Last year was my NQT.
For context I was employed full time as an unqualified the year before, training part time the year before that and two years as a TA before that!
This week I mulled over just how bad it would make me feel to admit defeat and move back out of teaching in the next 18 months.
I have had two other careers before this. I teach a core subject at secondary. I work in a deprived catchment with high SEND, EAL and pupil premium proportions.
I love my students, they are hilarious and brilliant and I get so much out of teaching them. I love my colleagues. We have excellent facilities and fairly comfortable supplies despite falling budgets. I don’t really need to spend time “planning” as I now have all of my materials and collaborated on the new curriculum sows with the team.
The endless workload, made up of pointless exercises that I just don’t believe benefit students is destroying my wellbeing.
Seven weeks in and I’m supposed to have focus marked every book (124, half what I had in another school!) 3/4 times by now.

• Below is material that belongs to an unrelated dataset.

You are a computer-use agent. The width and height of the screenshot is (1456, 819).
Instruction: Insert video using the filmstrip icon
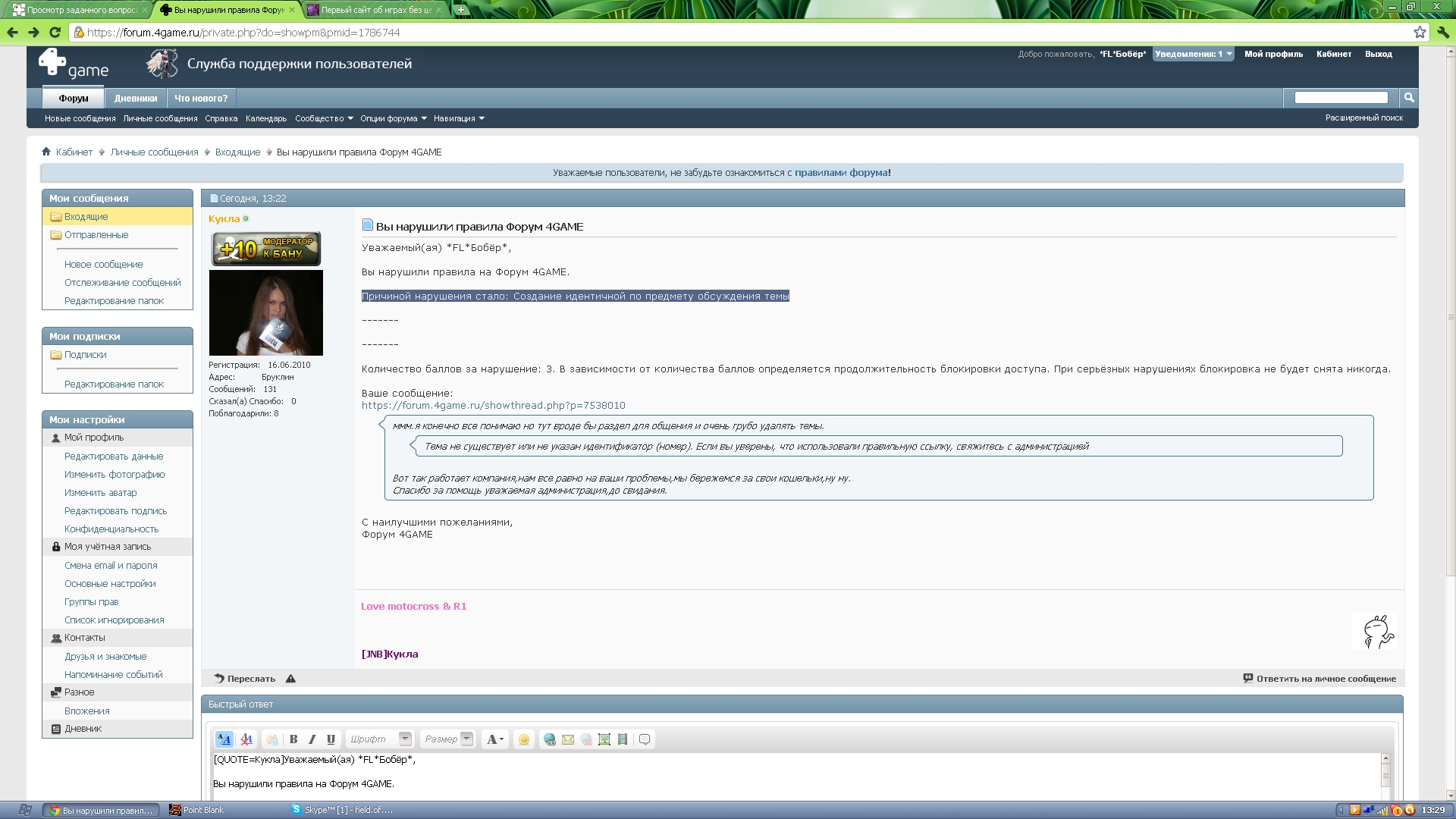[x=623, y=739]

There have been four data drops, a parents eve, a careers event, after school yr11 revision weekly, two twilight insets, two HOY meetings, weekly dept meetings, science club, two duties per week, a million urgent tasks, calls, follow up meetings related to my form (then that needs logging in SIMS)... it just goes on and on.
If you are to survive as a teacher in the current climate you will have to have enough resilience to work your arse off and never have any hope of getting everything done or avoiding forgetting something critical at least once per week.